-- Reading passage --
##########

1966 in communist China
Mao’s cultural revolution in 1966, what the leftists
at Respect in Security want for America and the world.

Persecution is now cool! A new project being developed by leftist cybersecurity experts calls for corporations to use their software to identify and fire individuals that their software identifies as having expressed what they define as “offensive” speech online.

Cancel Culture and Big Tech are a match made in hell, as cybersecurity experts call to target the livelihood of internet users who get too edgy online. “The initiative, called Respect in Security, was launched on Tuesday by two cybersecurity experts. According to the founders, several companies have already signed up,” Reclaim The Net reported. “For a lot of people, it’s a no man’s land,” founder Lisa Forte and Red Goat Cyber Security employee told the BBC. “It can feel like the platforms do nothing, the police don’t do a lot, lawyers are expensive and the publicity legal action generates can be negative.”

##########

-- Dataset extract --
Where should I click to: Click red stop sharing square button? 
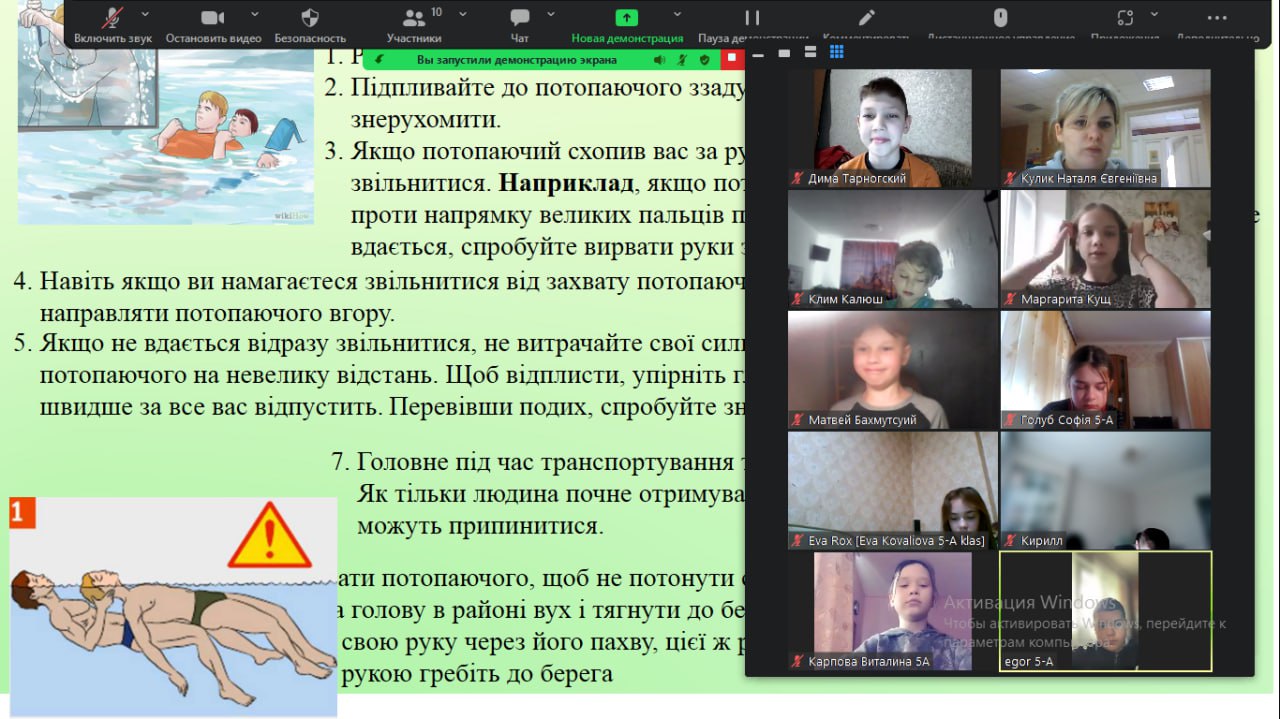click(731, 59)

##########

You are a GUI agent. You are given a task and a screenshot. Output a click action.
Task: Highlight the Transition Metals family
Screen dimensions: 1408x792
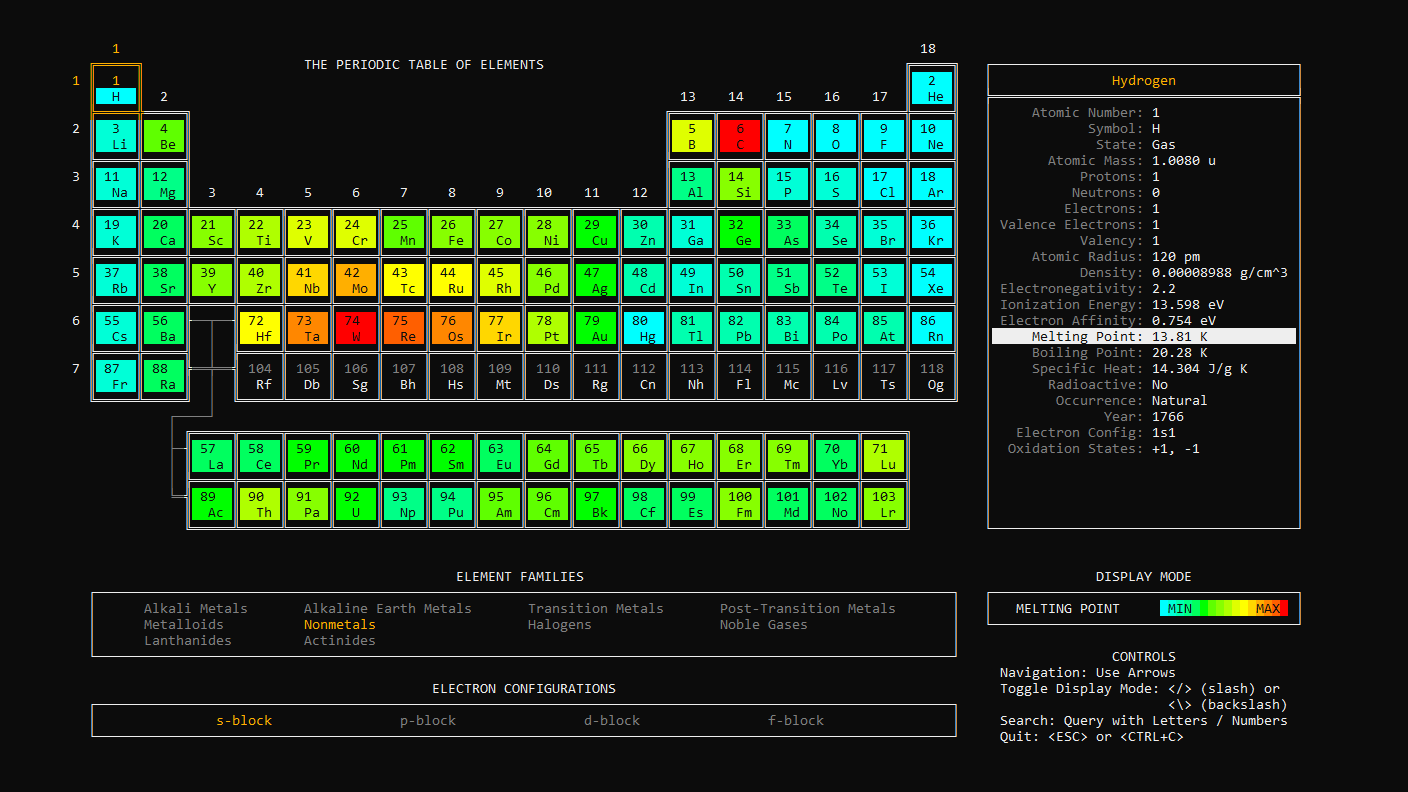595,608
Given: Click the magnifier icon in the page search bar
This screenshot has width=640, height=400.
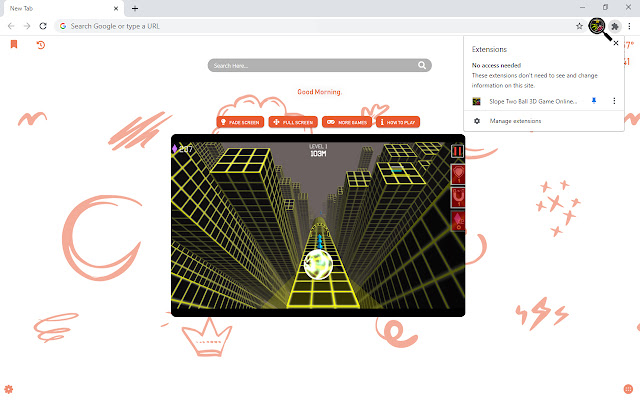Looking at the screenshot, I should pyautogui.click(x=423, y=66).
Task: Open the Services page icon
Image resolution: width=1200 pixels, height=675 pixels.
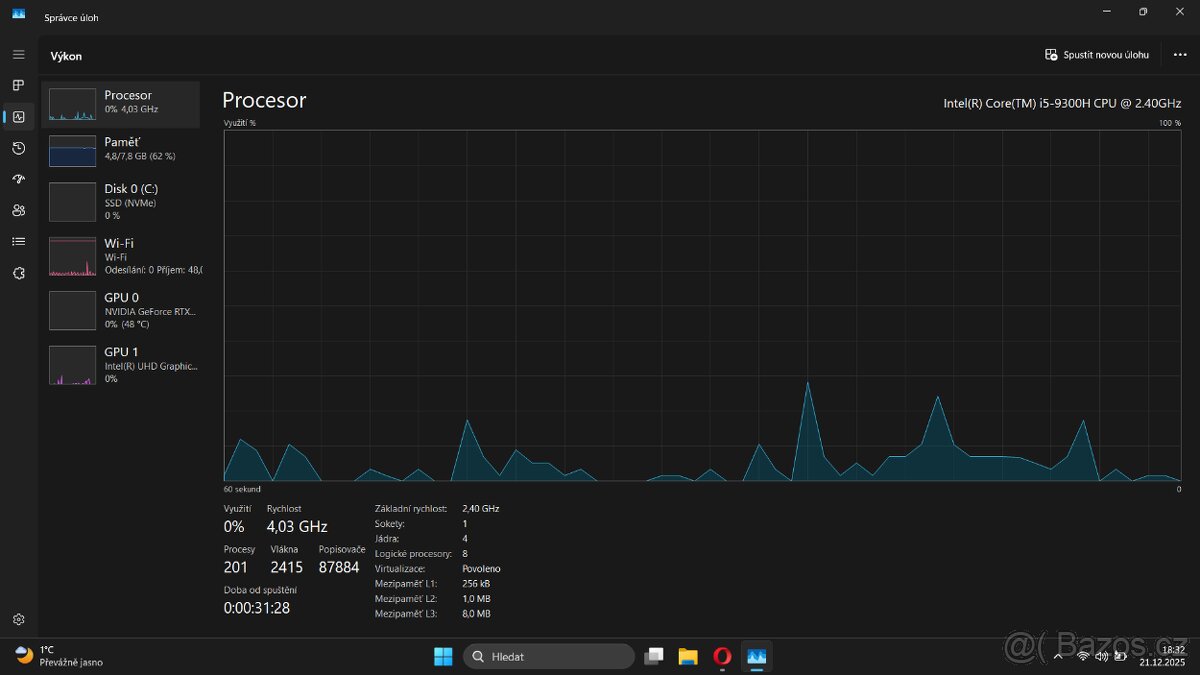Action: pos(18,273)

##########

-- What is expected --
Extend the article on the Respect in Security initiative, starting after its final sentence.

-- Output for this exercise --
The BBC reported that co-founder and Trend Micro Vice President Rik Ferguson said “many companies had anti-bullying policies but they tended to focus on internal behaviour.” In what may be a reference to his Respect in Security program, he wrote a few weeks ago: “Inside my ‘Projects’ email folder resides a subfolder called ‘Kill Trolls’ and it is now only a couple of weeks away from becoming a real thing (sadly not with that name).”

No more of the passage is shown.